Humans have been sending things into space for nearly 70 years and one thing that we have learned is that the microgravity conditions on satellites and spacecraft can have important consequences for both living and non-living systems. As a result, space agencies and satellite makers are keen on testing things in low-gravity environments before sending them into space.
To avoid the extremely high cost of launching things into space to see how they behave, researchers use a remarkably simple technique to create low-gravity environments here on Earth. Entire experiments are dropped within special towers, where they experience near-weightlessness for several seconds. While this doesn’t sound like a very long time, it’s enough to understand the effects of low gravity on things that happen very quickly – such as chemical reactions.
One of the world’s leading drop tower labs is the Fallturm in Germany – and the facility is celebrating its 10,000th drop. Complete in 1990, the slender tower offers a free-fall distance of 110 m and is part of the Center of Applied Space Technology and Microgravity (ZARM) at the University of Bremen.

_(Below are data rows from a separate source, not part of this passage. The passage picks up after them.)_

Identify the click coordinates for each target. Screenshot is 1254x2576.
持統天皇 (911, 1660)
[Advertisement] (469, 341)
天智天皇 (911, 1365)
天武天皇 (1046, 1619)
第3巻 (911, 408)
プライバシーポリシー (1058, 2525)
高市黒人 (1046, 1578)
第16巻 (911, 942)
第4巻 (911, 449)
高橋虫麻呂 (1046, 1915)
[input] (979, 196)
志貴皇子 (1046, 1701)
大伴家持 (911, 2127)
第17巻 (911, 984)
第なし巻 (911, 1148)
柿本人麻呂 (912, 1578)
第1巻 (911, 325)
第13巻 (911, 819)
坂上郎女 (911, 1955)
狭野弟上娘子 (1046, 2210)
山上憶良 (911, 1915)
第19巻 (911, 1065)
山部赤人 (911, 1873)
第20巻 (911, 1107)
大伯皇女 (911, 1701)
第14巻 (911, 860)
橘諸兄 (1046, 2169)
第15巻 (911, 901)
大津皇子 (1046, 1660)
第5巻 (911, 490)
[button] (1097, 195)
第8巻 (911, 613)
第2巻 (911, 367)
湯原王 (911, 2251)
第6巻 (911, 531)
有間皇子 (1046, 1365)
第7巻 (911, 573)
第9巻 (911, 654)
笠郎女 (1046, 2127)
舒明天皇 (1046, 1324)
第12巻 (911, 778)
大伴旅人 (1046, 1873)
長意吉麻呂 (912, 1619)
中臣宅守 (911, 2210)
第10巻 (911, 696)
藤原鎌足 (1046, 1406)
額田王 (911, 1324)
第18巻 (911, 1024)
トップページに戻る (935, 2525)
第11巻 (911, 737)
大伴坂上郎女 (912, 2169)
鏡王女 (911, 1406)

The milestone experiment focussed on artificial photosynthesis and was led by Katharina Brinkert of ZARM and the UK’s University of Warwick. The goal is to find a replacement for the bulky, unreliable and energy-hungry electrolysers that generate oxygen on the International Space Station (ISS). The experiment looks at how magnetism can be used to separate oxygen bubbles from water in weightlessness. “How can oxygen, hydrogen and other chemicals be produced sustainably in microgravity, and how can we benefit from this here on Earth? These are key questions to us,” explains Brinkert.
You can read more about Falturm and the drop here.
Radar disruption
Many in the auto industry believe that self-driving cars represent the future, but not all road users are convinced. While automated-driving systems are, in principle, more reliable that human drivers there are a plethora of technological and moral issues that need to be addressed. One challenge is the fact that a bad actor might seek to disrupt a self-driving car to commit a crime or an act of terrorism.
Now, a team in the US led by Duke University’s Miroslav Pajic and Tingjun Chen have created a system called MadRad, which shows exactly how such an attack could be done.
“Without knowing much about the targeted car’s radar system, we can make a fake vehicle appear out of nowhere or make an actual vehicle disappear in real-world experiments,” Pajic says.
You might be wondering why the researchers are building such a system, given that it could be used by people with bad intentions. “We’re not building these systems to hurt anyone, we’re demonstrating the existing problems with current radar systems to show that we need to fundamentally change how we design them,” Pajic explains.
The radar-spoofing system first determines a car’s radar parameters, which it does in about a quarter of a second. Then MadRad system sends out its own radar signals to fool the target’s radar.